Monday, 17 June 2019
Released on 17 October 1988
Running Time 1:00:13
Funnily enough, this was the first Chris Rea album I ever bought, on the back of liking the "Stainsby Girls" single. At the time I didn't realise, initially, that the album was made up of re-recordings of tracks previously issued on other albums. Many artists have done this sort of thing later in their careers, but this was a comparatively early and brave move for Rea. What is good about these recordings is that they have a great sound to them (the early albums all suffered comparatively from poor-ish sound) so the album stands on its own feet as a credible one, and not one of re-hashes.
It was actually marketed as "The Best Of Chris Rea: New Light Through Old Windows", so I just assumed it was a "best of" compilation. It took me quite a while to realise it wasn't quite that straightforward. For a long time, these were the only versions of these songs I knew.

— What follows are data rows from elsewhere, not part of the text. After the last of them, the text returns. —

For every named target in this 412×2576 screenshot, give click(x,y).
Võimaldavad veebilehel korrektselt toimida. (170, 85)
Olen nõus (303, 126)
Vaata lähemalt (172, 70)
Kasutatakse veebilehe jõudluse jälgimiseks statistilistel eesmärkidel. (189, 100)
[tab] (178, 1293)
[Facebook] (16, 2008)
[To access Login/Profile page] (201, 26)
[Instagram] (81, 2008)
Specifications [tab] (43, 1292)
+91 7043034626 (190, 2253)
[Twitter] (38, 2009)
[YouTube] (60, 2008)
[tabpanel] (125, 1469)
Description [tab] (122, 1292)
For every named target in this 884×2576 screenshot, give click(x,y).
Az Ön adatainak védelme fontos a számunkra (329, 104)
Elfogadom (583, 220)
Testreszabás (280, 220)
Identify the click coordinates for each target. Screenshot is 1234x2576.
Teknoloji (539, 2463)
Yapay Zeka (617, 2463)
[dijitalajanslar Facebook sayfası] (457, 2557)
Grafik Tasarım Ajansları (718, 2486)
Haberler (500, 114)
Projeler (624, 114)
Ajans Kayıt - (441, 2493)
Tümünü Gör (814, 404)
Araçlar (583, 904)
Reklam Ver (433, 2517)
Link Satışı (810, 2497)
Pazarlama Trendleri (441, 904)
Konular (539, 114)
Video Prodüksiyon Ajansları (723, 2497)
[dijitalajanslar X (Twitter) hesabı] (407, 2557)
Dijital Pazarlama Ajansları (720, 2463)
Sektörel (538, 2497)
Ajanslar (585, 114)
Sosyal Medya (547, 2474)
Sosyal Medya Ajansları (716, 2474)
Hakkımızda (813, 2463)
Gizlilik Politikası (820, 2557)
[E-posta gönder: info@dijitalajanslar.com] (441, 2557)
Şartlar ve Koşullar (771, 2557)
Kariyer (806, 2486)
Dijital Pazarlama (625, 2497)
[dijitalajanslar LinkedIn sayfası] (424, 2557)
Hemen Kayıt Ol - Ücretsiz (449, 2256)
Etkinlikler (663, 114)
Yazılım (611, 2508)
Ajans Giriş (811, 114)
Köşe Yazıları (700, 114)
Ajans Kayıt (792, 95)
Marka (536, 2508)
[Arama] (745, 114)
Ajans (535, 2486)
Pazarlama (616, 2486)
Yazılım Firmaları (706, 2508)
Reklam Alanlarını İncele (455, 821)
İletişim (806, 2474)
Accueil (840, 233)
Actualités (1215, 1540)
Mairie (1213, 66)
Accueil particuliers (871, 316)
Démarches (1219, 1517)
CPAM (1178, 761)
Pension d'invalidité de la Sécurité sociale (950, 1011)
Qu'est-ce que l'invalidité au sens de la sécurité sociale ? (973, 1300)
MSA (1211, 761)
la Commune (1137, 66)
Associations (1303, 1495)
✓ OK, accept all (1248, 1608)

TRACK LISTING (in brackets are the albums the songs originally appeared on)
1. Let's Dance (from "Dancing with Strangers")
2. Working On It (single)
3. Ace Of Hearts (from "Wired To The Moon")
4. Josephine (from "Shamrock Diaries")
5. Candles (from "Water Sign")
6. On The Beach (from "On The Beach")
7. Fool (If You Think It's Over) (from "Whatever Happened To Benny Santini?")
8. I Can Hear Your Heartbeat (from "Water Sign")
9. Shamrock Diaries (from "Shamrock Diaries")
10. Stainsby Girls (from "Shamrock Diaries")
11. Windy Town (from "Dancing With Strangers")
12. Driving Home For Christmas (single)
13. Steel River (from "Shamrock Diaries")
"Let's Dance" is big, brassy and infectious and "Working On It" is full of trademark Rea slide guitar riffs. "Ace of Hearts" is a beautiful, evocative laid-back ballad, packed full of soul and Dire Straits-esque guitar backing. "Josephine" is one in what was now typical Chris Rea style, with his gruff voice dominating over a vaguely summery, reggae-ish backing.
"Candles" is not as keyboard-dominated as it is on the "Water Sign" album and features an excellent Knopfler-influenced guitar. "On The Beach" has a superb sound to it, with that catchy shuffling intro taking centre stage. Rea's voice on this is superb, as indeed is the song's whole ambience.
Both "Fool (If You Think It's Over)" and "I Can Hear Your Heartbeat" had been quite popular semi-hits, but had not been ubiquitous enough for me not to think these were their original incarnations. They both sound great on here anyway. My two favourite tracks have always been the Springsteen-esque "Stainsby Girls" and the epic "Steel River" Both of them, for me, are far better on these recordings than their originals. "Dancing to Motown, making love with a Carole King record playing...". Great line.
"Shamrock Diaries" is punchier here, but unfortunately lacks the saxophone that enhanced is original recording. "Windy Town" is a most atmospheric number with areal North-East England feel. Oh, and then there is "Driving Home For Christmas". Yes, it also has bags of atmosphere, but, of course, it can only be played once or twice in December and that's it.